## Exercise brief
The lines to return are those below that contain the word "computer".

## Exercise data
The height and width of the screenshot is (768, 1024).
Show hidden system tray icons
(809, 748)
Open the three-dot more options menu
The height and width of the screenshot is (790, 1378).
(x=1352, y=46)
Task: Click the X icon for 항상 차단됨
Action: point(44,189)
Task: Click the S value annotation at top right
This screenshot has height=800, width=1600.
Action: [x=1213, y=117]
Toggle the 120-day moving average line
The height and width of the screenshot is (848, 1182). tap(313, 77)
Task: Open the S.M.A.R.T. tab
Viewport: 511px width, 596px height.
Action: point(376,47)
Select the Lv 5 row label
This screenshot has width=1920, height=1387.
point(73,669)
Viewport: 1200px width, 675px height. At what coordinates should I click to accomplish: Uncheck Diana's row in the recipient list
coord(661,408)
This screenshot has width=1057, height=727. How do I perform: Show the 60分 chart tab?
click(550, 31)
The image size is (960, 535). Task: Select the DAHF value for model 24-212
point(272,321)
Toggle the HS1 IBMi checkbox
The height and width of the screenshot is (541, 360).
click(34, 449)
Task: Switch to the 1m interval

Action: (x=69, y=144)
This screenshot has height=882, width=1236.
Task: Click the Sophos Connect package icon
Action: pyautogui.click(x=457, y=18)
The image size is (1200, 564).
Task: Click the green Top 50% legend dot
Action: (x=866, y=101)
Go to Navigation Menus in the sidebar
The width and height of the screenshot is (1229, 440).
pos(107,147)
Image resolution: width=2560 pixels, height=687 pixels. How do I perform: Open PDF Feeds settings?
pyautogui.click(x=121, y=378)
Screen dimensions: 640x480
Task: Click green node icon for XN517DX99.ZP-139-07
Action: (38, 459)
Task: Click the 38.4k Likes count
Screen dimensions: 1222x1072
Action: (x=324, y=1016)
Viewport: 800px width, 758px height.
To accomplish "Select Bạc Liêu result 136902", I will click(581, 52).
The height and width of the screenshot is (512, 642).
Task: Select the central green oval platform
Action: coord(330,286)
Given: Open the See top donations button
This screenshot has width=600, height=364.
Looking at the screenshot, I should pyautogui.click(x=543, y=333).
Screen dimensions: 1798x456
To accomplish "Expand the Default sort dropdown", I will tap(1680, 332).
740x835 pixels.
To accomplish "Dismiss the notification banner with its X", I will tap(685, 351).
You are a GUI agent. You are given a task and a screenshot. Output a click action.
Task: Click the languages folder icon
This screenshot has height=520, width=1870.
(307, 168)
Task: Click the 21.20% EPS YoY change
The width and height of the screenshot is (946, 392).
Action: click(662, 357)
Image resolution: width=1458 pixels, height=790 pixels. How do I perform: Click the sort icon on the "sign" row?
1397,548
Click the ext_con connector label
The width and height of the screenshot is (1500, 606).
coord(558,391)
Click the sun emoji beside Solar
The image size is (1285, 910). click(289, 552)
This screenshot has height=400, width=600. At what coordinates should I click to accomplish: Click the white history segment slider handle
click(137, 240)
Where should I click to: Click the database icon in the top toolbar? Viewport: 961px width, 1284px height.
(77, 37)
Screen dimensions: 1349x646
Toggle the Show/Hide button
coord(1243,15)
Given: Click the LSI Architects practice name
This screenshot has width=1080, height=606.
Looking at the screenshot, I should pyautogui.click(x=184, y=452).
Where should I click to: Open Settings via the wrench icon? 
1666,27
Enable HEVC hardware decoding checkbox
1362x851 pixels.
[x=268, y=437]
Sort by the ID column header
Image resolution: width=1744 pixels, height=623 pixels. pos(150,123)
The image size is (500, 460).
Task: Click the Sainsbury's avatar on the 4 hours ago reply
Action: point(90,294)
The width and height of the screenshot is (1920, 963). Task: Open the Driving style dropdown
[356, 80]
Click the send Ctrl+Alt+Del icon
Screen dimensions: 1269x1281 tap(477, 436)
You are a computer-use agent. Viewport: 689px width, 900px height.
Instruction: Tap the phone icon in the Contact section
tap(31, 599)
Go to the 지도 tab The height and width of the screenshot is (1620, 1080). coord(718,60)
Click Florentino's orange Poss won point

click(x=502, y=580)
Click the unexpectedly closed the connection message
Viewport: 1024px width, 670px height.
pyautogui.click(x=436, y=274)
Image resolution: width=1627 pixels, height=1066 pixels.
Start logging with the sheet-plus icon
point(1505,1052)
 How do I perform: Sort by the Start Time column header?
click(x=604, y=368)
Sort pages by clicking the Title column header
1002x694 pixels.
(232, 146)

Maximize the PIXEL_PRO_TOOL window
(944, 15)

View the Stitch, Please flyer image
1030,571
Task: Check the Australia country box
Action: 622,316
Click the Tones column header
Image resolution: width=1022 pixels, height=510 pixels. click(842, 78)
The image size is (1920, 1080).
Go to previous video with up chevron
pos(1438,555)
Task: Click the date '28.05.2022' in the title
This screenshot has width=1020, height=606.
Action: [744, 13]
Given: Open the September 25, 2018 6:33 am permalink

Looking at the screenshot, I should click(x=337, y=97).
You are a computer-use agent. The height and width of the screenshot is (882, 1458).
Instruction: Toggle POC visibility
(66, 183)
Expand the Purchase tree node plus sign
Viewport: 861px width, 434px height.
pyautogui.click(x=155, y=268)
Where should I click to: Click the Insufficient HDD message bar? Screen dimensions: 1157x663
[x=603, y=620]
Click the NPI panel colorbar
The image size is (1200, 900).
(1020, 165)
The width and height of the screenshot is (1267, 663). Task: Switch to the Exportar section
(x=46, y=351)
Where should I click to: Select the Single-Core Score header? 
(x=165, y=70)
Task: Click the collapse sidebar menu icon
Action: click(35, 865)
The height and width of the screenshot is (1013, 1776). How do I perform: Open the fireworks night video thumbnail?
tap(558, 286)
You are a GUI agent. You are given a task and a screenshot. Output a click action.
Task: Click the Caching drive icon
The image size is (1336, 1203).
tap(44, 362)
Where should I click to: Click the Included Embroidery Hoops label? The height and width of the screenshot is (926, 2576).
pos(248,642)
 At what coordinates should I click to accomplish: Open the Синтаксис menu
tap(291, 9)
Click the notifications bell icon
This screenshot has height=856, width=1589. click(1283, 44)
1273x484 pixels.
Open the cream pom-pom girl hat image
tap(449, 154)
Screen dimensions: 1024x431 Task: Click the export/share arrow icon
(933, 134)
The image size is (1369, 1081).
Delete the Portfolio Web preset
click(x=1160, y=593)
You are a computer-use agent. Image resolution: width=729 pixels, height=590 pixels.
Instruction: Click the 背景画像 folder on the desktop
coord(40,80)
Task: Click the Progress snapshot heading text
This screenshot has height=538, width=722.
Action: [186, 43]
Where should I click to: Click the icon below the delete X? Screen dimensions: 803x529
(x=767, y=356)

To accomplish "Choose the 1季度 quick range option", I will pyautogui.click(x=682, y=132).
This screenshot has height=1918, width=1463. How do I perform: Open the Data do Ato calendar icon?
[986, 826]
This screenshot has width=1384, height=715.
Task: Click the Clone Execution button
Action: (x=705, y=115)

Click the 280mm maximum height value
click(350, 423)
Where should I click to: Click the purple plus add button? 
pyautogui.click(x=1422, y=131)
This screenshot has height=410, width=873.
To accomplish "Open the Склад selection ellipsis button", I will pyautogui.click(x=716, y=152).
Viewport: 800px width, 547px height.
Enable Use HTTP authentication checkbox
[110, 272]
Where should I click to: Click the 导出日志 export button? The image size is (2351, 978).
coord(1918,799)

## Your solution
You are a computer-use agent. Viewport: 689px width, 900px height.
You are a computer-use agent. The height and width of the screenshot is (882, 1458).
You are a computer-use agent. Image resolution: width=729 pixels, height=590 pixels.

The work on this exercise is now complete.